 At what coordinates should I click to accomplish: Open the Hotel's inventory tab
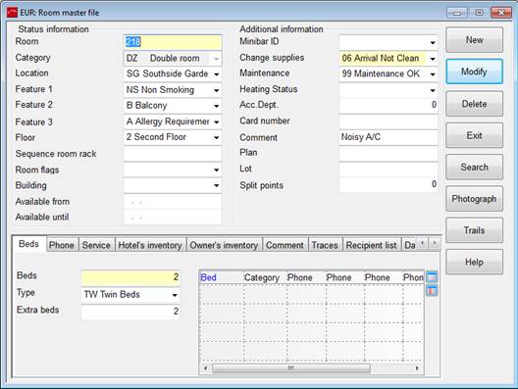(150, 245)
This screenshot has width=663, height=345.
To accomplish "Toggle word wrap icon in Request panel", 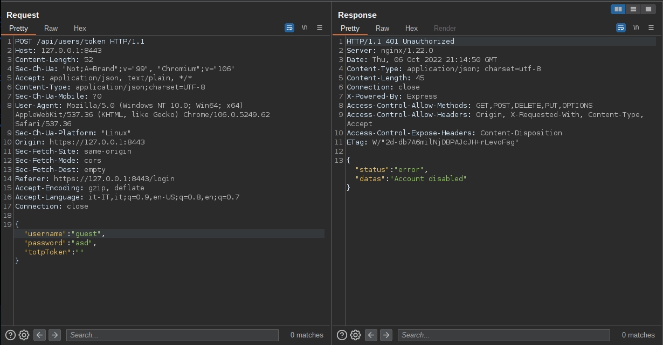I will tap(289, 27).
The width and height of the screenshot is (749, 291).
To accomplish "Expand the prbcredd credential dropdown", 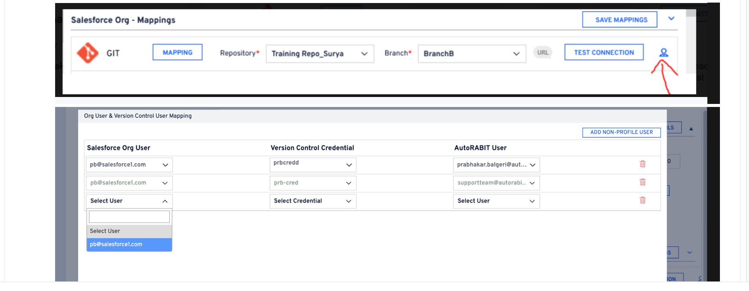I will coord(312,165).
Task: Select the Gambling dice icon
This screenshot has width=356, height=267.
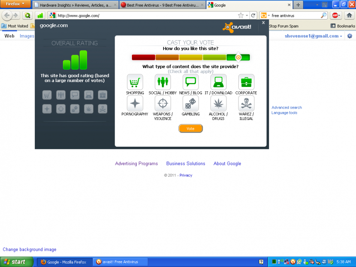Action: 190,103

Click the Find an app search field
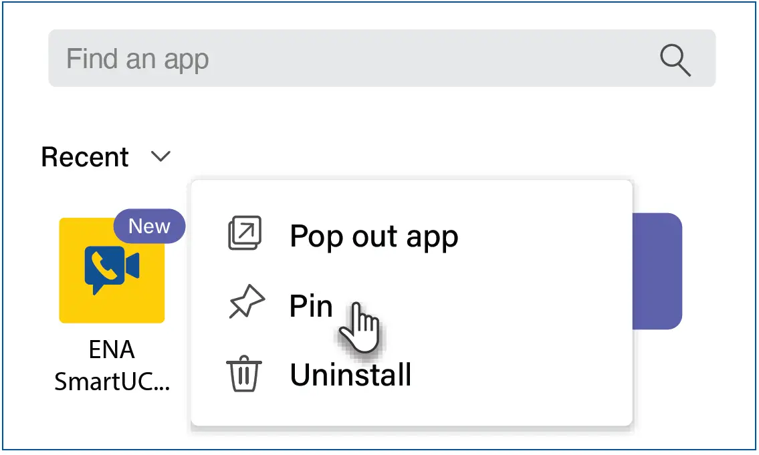(267, 59)
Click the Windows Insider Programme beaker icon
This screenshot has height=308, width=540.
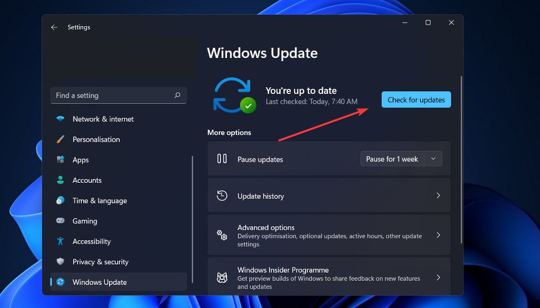221,277
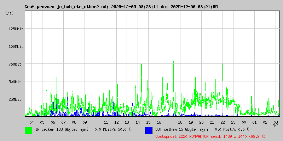This screenshot has width=283, height=141.
Task: Click the [/s] unit label
Action: click(x=10, y=13)
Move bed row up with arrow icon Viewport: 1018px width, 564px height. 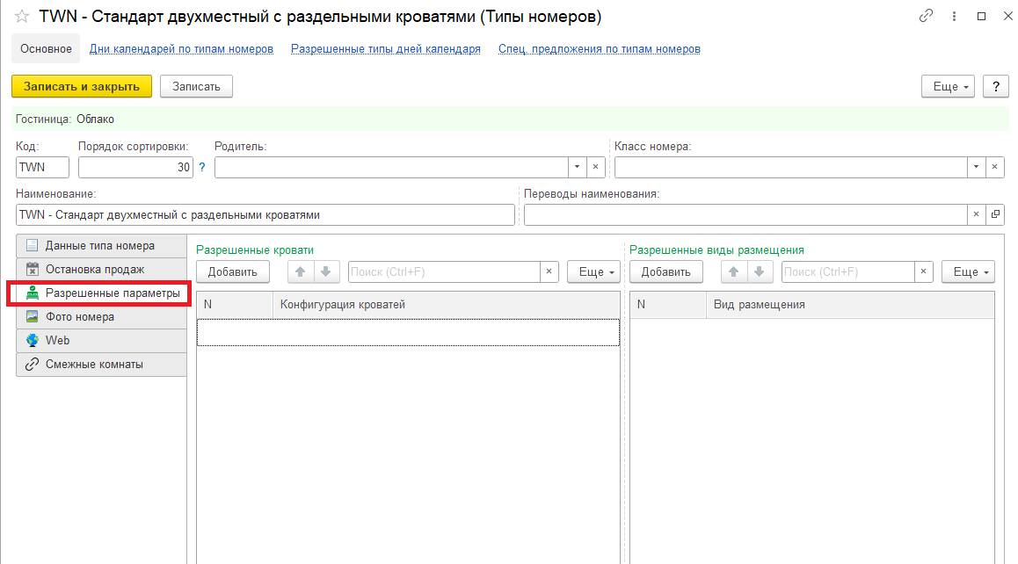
————
Set the pictures aside and repeat only the lines from the one containing "Task: Select the Gambling dice icon" through the last line of the entries above, exactly as they stand.

▶ **Task answer**:
Task: Select the Gambling dice icon
This screenshot has width=356, height=267.
Action: 190,103

Click the Find an app search field
(267, 59)
Click the Windows Insider Programme beaker icon
This screenshot has height=308, width=540.
221,277
This screenshot has width=283, height=141.
Task: Click the [/s] unit label
Action: click(x=10, y=13)
Move bed row up with arrow icon Viewport: 1018px width, 564px height. 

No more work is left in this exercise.